Album Review by Sam Wiseman | 23 May 2012
Album title: Totem
Artist: Ryat
Label: Brainfeeder
Release date: 5 Jun

A female solo artist who generates lush, complex electronic soundscapes, which ebb and flow between chamber-pop peaks and shuffling, syncopated glitchy beats, is inevitably going to generate comparisons with Björk; and in US artist Ryat’s case, the parallels are rendered impossible to ignore by the similarities in vocal pitch and timbre. Along with acts like Zola Jesus and Tara Busch, Ryat’s aesthetic testifies to the enduring influence and imaginative possibilities of Björk’s cinematic, ambient electronica-led approach to song.
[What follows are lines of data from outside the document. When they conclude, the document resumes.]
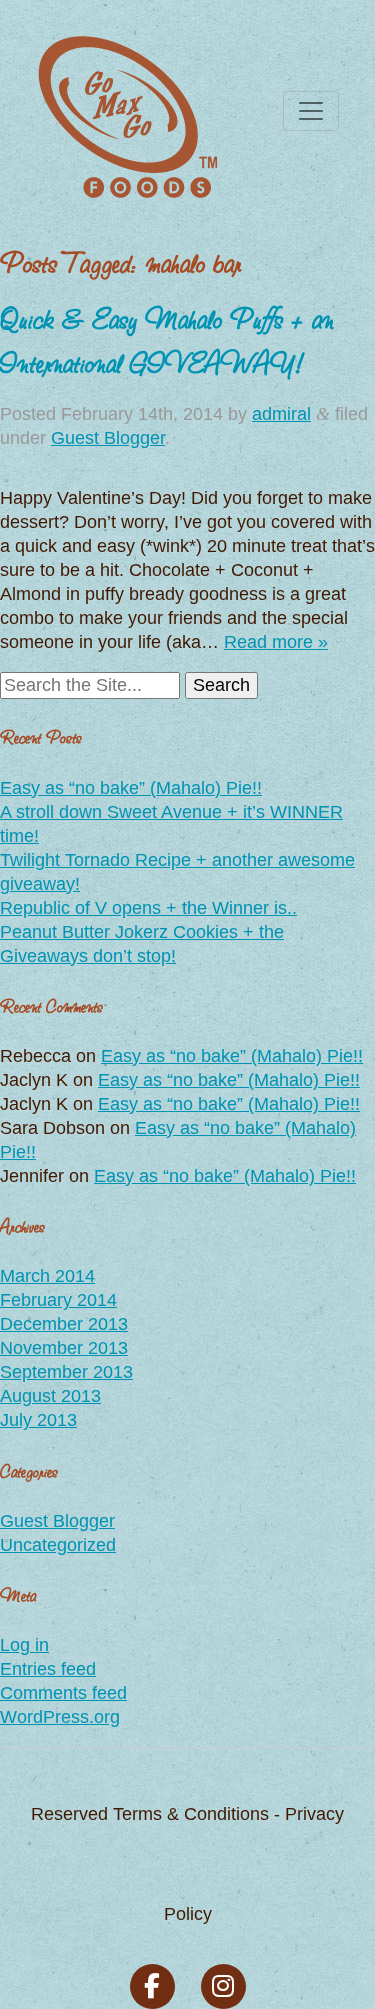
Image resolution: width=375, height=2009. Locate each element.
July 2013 (38, 1420)
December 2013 (64, 1324)
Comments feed (63, 1693)
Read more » (276, 642)
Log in (24, 1645)
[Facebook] (152, 1986)
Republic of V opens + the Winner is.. (148, 908)
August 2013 (50, 1396)
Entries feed (48, 1669)
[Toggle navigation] (311, 111)
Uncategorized (58, 1545)
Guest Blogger (108, 438)
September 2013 (66, 1372)
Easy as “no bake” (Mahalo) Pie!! (131, 788)
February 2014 (58, 1300)
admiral (281, 414)
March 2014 (47, 1276)
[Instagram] (223, 1986)
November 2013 (64, 1348)
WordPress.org (60, 1717)
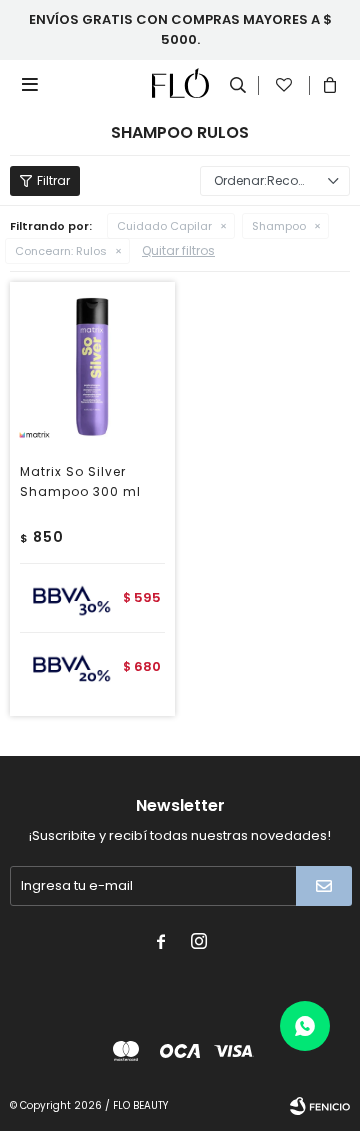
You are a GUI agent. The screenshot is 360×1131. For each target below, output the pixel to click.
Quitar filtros (178, 250)
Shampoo (279, 226)
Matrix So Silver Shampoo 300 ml (80, 481)
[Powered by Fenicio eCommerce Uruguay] (320, 1106)
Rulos (61, 251)
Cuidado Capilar (164, 226)
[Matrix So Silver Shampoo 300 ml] (92, 364)
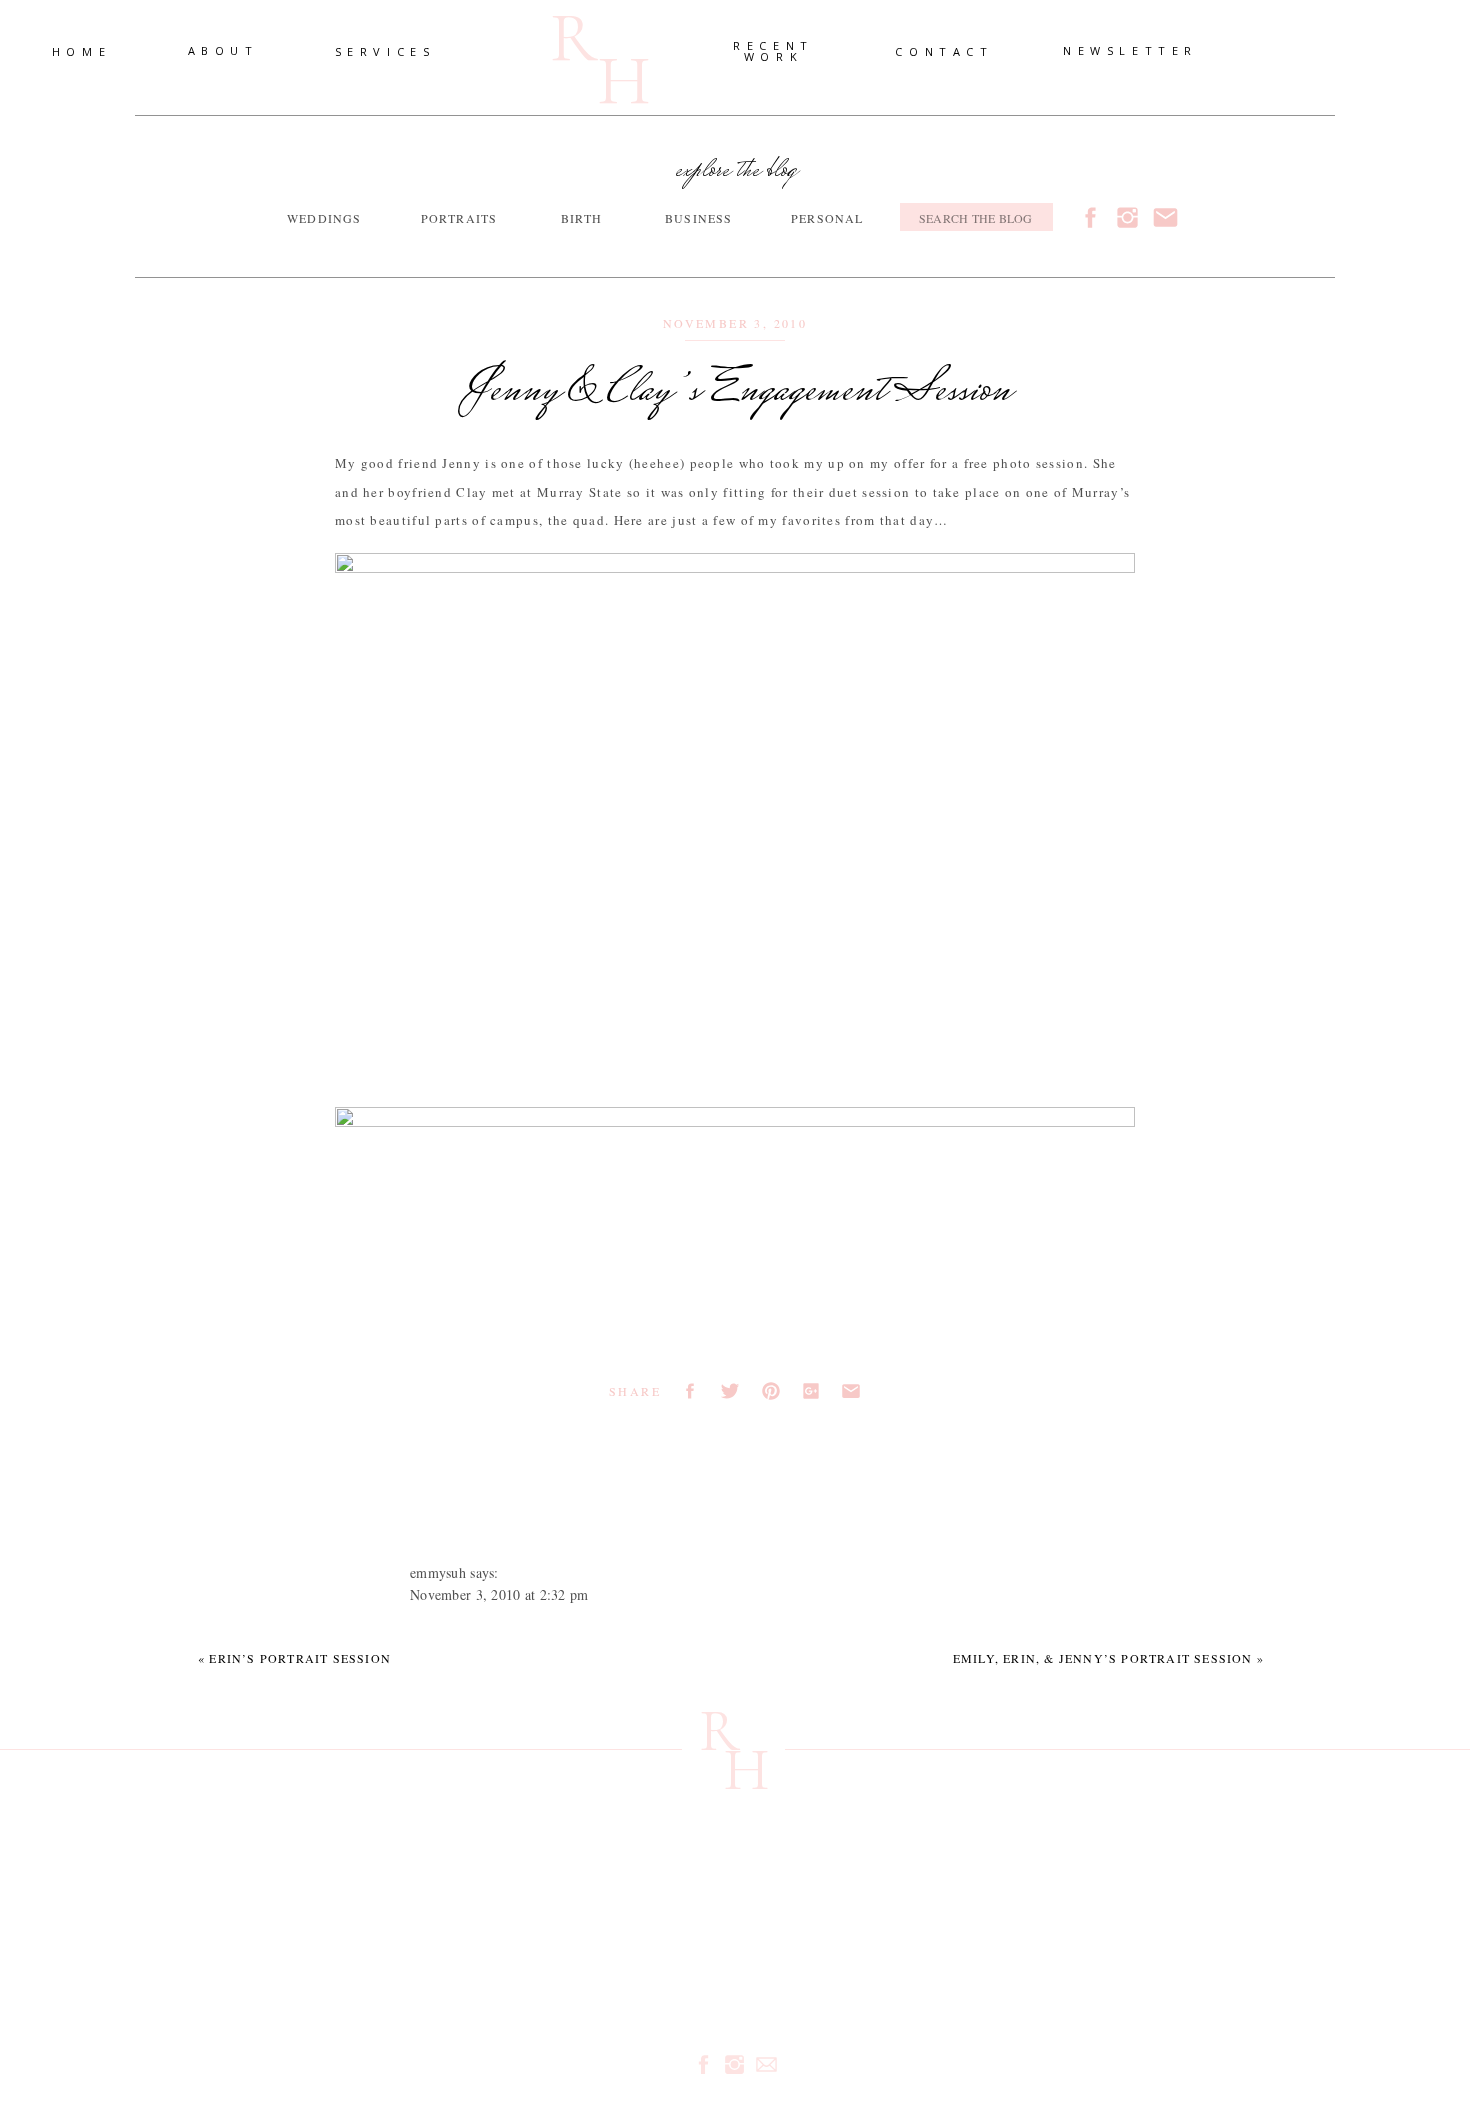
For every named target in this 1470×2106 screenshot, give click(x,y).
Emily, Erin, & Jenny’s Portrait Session (1103, 1658)
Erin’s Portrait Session (300, 1658)
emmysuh (438, 1572)
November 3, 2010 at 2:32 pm (499, 1594)
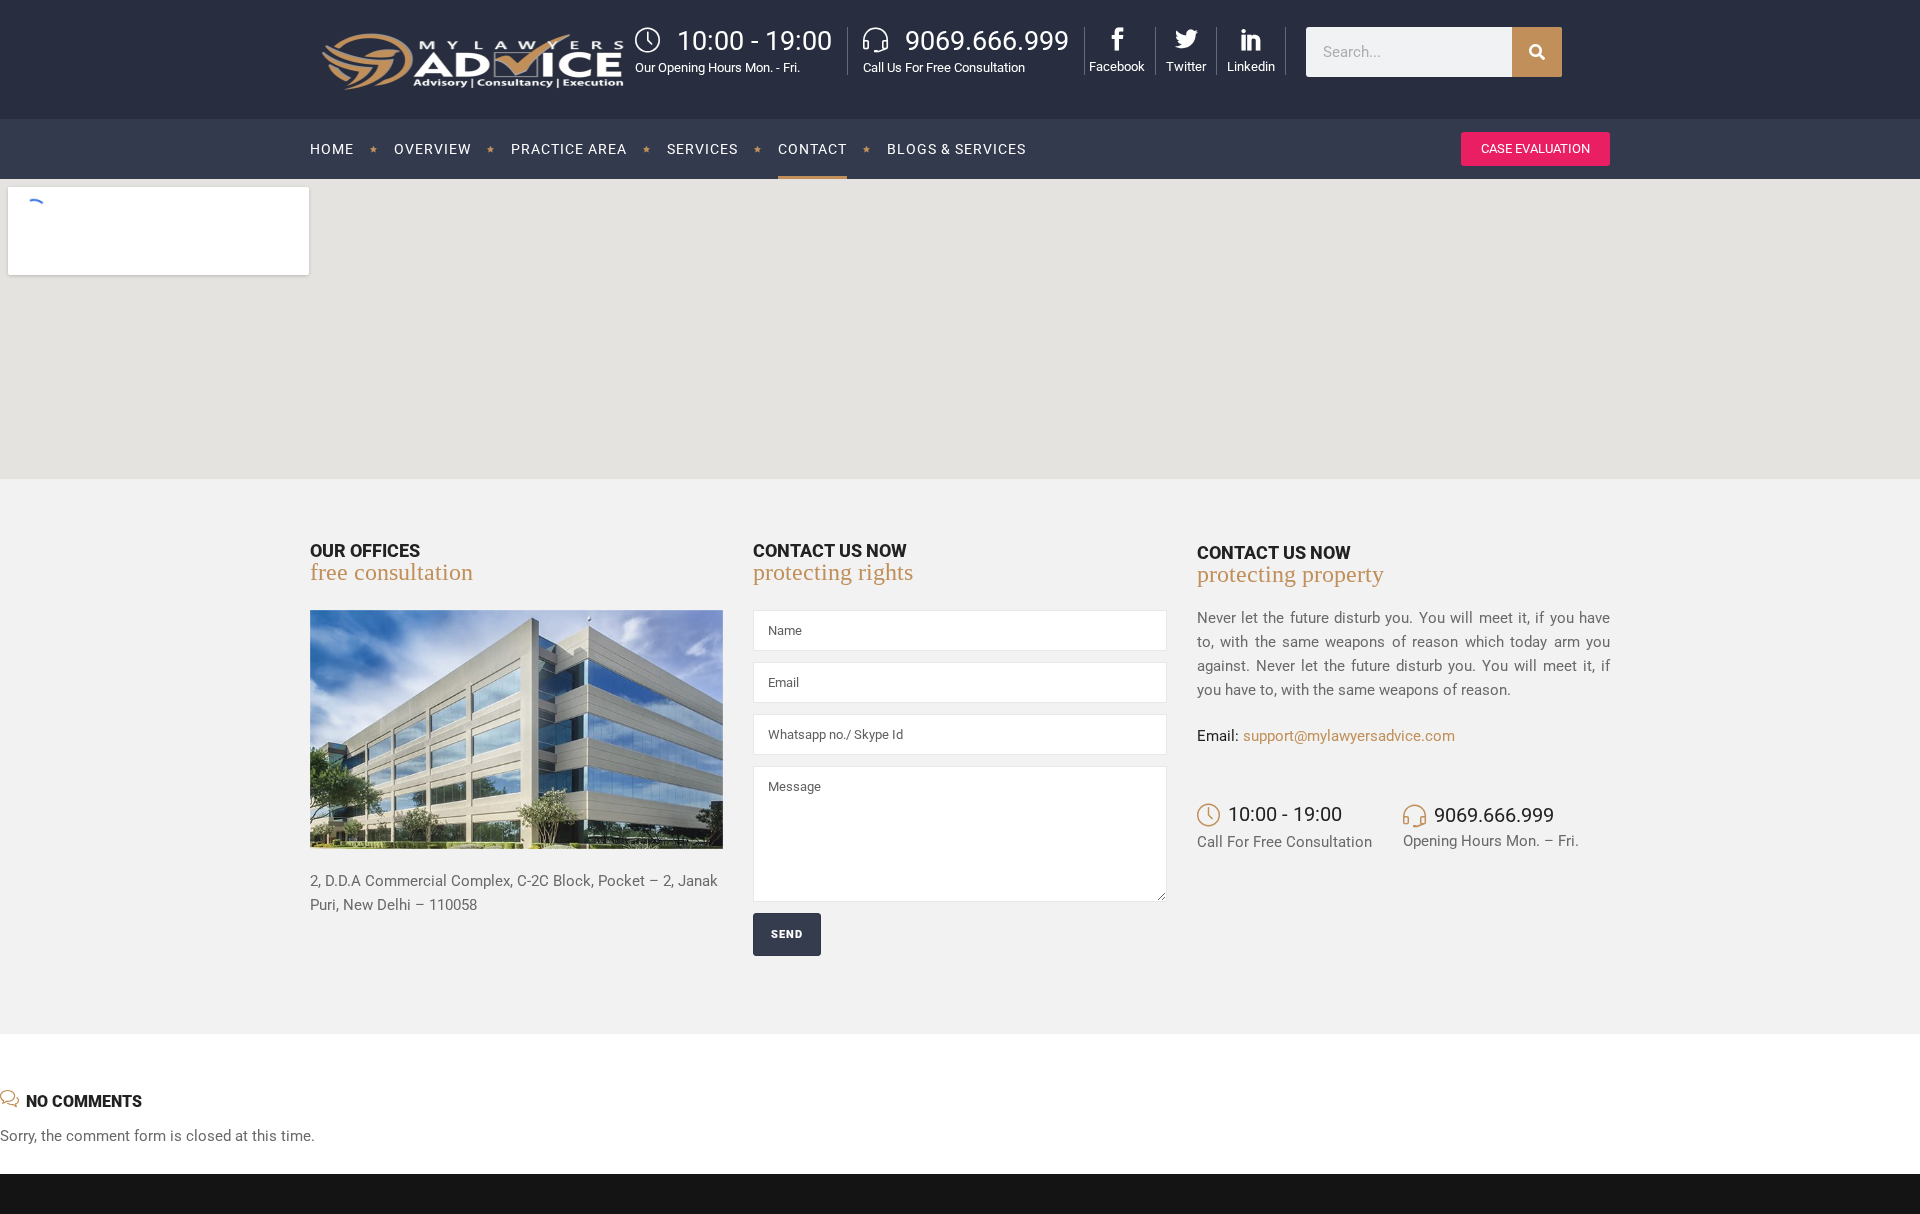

That sound does mean that Totem occasionally struggles to shrug off the dated, coffee-table melodrama of 90s trip-hop; and some of Ryat’s experiments, like the jazz-influenced Object Mob, backfire, undermining the tension and cohesion of the record somewhat. Yet tracks like Footless, which buries an insistent, pugilistic grime kick beneath radiant, tremulous chord patterns, are more common; and they illustrate that Ryat’s rhythmic inspirations and aesthetic palette are, for the most part, canny and original.